Lausanne is a focus of international sport, hosting the International Olympic Committee (which recognizes the city as the “Olympic Capital” since 1994), the Court of Arbitration for Sport and some 55 international sport associations. It lies in a noted wine-growing region. The city has a 28-station metro system, making it the smallest city in the world to have a rapid transit system. Lausanne will host the 2020 Winter Youth Olympics.
Zurich — largest city of Switzerland at the end of Lake Zurich (ends into the river Limmat), a major centre of international banking and national major companies and media; great culture & arts possibilities; more than 50 museums and around 100 galleries; great restaurants (more than 1500) and bars (more than 500); excellent cinema selection (~60 show rooms); has a thriving nightlife (~80 clubs on weekends); host of the largest European party rave Street Parade in August with almost 1 million visitors every year; renowned opera, excellent theatre; host of the renowned theatre festival Zürcher Theater Spektakel during August; every third inhabitant is a foreigner
The municipality has approximately 400,028 inhabitants, the urban agglomeration 1.315 million and the Zurich metropolitan area 1.83 million. Zurich is a hub for railways, roads, and air traffic. Both Zurich Airport and railway station are the largest and busiest in the country.
Lucerne — main medievial city of the Central region with direct water links to all of the early Swiss historic sights at the end of the many branched lake Lucerne (Vierwaldstättersee ends into the river Reuss) along of many steep mountains; also famous for its tremendous and ethnic carnival (Lozärner Fasnacht) around February; host of the world-renowned Lucerne Festivals, a classical summer music festival in the Culture and Congress Centre (KKL) designed by Jean Nouvel; starting point for many excursions into the Alps.
Lucerne is the capital of the canton of Lucerne and part of the district of the same name. With a population of about 81,057 people (as of 2013), Lucerne is the most populous town in Central Switzerland, and a nexus of economics, transportation, culture, and media of this region. The city’s urban area consists of 17 municipalities and towns located in three different cantons with an overall population of about 250,000 people (as of 2007).
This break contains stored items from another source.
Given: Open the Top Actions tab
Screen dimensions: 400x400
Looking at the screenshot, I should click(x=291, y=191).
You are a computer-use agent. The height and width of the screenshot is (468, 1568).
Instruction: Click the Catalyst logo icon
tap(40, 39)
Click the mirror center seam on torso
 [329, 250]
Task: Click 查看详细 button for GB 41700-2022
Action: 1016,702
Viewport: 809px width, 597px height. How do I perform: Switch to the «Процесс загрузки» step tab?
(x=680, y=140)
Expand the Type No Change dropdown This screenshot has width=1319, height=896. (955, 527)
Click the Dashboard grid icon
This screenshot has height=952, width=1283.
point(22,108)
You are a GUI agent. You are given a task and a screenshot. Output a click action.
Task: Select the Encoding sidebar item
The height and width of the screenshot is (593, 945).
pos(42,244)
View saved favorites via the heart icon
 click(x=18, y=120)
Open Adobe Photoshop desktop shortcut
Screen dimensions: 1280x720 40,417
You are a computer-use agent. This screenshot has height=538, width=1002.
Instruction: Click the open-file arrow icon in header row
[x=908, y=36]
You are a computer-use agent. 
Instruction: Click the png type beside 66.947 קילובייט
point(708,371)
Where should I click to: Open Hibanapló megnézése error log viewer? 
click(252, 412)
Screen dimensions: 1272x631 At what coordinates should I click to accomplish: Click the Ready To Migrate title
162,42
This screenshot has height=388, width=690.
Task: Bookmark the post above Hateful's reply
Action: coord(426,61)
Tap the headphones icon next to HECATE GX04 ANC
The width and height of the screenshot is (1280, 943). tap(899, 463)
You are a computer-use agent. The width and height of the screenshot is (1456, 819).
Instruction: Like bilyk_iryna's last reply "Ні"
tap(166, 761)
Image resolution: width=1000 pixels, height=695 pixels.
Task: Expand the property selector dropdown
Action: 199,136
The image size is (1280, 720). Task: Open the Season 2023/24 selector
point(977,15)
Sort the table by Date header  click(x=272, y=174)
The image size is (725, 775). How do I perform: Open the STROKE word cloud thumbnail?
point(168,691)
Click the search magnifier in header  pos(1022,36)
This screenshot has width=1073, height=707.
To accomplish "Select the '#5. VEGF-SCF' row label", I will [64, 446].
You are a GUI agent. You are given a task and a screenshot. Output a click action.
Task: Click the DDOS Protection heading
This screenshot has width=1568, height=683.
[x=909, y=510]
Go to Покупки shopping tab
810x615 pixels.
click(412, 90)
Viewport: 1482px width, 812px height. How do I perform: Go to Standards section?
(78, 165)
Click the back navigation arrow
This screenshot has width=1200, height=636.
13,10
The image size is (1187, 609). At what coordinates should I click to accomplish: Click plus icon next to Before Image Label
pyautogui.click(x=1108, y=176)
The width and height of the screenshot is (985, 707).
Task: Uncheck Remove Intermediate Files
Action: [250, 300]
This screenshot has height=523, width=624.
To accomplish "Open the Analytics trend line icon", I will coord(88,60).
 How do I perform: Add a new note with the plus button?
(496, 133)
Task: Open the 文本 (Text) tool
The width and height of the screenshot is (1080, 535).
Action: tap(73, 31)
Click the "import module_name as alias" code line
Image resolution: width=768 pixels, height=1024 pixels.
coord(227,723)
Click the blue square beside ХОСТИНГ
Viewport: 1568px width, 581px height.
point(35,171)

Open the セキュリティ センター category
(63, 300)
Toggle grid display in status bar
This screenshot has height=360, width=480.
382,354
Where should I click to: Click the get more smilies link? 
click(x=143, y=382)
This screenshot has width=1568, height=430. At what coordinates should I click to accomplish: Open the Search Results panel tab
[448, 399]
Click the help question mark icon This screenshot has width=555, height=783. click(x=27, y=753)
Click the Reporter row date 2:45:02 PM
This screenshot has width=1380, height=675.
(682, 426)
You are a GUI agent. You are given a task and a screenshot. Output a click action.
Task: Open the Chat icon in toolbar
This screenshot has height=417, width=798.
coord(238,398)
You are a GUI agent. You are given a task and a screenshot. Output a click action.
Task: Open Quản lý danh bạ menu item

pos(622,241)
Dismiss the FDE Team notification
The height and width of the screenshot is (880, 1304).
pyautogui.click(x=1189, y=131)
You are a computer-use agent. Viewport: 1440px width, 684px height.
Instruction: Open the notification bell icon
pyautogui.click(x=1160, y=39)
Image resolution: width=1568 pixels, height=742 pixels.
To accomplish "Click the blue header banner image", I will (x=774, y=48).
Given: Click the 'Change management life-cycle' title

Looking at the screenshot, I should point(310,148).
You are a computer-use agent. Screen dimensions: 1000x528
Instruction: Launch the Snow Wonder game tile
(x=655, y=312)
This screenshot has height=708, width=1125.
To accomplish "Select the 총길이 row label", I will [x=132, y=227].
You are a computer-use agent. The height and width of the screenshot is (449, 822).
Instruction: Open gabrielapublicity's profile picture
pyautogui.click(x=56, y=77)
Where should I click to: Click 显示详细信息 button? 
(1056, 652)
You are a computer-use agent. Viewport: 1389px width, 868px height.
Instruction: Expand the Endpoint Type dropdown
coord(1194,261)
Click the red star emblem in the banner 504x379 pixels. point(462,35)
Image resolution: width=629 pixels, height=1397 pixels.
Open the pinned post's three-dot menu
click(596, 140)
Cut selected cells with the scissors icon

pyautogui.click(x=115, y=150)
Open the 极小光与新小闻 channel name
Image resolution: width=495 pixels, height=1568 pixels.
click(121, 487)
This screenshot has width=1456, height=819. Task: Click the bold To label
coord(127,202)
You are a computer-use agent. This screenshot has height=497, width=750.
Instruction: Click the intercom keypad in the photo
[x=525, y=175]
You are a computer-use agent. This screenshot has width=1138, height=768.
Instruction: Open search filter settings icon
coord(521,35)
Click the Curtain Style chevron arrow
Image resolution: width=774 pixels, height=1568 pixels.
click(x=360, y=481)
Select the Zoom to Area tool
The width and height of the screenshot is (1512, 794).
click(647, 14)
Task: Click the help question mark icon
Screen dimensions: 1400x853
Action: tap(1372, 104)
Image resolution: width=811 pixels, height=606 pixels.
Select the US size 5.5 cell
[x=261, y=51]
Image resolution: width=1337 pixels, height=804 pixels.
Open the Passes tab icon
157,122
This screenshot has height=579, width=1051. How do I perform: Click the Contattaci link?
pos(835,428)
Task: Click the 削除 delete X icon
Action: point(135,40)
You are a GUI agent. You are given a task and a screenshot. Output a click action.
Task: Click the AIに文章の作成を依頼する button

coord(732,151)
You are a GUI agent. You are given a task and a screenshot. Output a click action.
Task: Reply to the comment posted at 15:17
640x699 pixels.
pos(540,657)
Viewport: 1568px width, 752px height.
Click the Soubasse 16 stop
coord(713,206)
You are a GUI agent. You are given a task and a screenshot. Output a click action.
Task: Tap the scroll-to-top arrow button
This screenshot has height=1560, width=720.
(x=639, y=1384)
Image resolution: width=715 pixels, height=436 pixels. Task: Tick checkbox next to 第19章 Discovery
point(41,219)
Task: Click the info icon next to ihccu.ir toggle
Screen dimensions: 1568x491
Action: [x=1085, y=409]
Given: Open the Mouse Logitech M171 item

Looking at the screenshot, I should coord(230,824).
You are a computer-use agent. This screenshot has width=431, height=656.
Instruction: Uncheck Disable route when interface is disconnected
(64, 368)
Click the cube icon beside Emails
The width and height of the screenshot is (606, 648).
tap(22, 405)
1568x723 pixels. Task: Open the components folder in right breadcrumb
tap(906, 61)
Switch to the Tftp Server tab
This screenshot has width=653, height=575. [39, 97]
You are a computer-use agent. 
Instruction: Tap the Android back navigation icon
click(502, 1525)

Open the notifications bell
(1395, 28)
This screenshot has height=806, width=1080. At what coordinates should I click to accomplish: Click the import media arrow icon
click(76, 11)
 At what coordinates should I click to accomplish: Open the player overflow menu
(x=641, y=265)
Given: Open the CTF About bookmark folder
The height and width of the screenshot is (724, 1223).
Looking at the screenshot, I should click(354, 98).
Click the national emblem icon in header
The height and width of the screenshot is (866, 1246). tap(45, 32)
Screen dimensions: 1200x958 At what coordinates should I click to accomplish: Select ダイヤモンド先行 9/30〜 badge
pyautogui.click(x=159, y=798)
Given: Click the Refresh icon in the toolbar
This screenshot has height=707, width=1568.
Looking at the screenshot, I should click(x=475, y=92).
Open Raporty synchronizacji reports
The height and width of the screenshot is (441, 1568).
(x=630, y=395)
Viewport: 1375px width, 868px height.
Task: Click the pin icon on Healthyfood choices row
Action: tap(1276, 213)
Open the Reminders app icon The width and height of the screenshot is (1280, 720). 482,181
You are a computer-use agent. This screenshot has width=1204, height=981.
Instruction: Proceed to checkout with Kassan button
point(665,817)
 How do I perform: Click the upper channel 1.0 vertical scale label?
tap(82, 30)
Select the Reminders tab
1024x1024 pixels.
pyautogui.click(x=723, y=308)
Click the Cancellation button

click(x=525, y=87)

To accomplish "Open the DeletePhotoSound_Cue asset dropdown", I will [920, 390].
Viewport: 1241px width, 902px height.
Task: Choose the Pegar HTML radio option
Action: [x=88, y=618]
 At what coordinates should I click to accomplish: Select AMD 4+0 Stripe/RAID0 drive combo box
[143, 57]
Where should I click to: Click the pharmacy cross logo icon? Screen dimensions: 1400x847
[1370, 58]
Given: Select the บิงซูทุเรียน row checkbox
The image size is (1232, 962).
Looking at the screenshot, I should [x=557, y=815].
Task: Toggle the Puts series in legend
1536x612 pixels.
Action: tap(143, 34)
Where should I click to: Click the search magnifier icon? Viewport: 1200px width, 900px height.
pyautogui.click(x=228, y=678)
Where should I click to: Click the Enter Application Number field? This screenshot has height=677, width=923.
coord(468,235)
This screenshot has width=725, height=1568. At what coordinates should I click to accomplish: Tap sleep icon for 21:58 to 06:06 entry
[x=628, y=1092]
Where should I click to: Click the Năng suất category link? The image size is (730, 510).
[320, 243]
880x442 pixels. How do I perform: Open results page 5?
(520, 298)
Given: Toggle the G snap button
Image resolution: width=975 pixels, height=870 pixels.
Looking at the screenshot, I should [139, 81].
St. Gallen — main city of north-eastern Switzerland, renowned for its Abbey of St. Gall, a UNESCO World Heritage Site and its library contains books which date back to the 9th century, it also functions as the gate to the very special
St. Gallen is a Swiss town and the capital of the canton of St. Gallen. It evolved from the hermitage of Saint Gall, founded in the 7th century. Today, it is a large urban agglomeration (with around 160,000 inhabitants) and represents the center of eastern Switzerland. Its economy consists mainly of the service sector. Internationally, the town is known as the home of the University of St. Gallen.
Lugano — is a city in southern Switzerland in the Italian-speaking canton of Ticino bordering Italy. It has a population (as of December 2016) of 63,932, and an urban agglomeration of over 145,000. The 9th largest Swiss city, it is the largest in Ticino and largest with an Italian speaking majority outside Italy. The city lies on Lake Lugano, surrounded by the mountains of the Lugano Prealps.
From the mid-19th century to 1970 the city recorded constant population growth, especially between 1880 and 1910, when the population more than doubled. This increase was partly due to foreign nationals settling in Lugano (in 1870 18.7% of the population, 1910 43.6%) and people from other language areas of Switzerland (1870 1.4% of the population, 1910 6.9%). In the last three decades of the 20th century, the population fell slightly, despite the merger in 1972, of the municipalities of Castagnola and Brè-Aldesago. This reflected a trend to move away from the city to the suburban communities.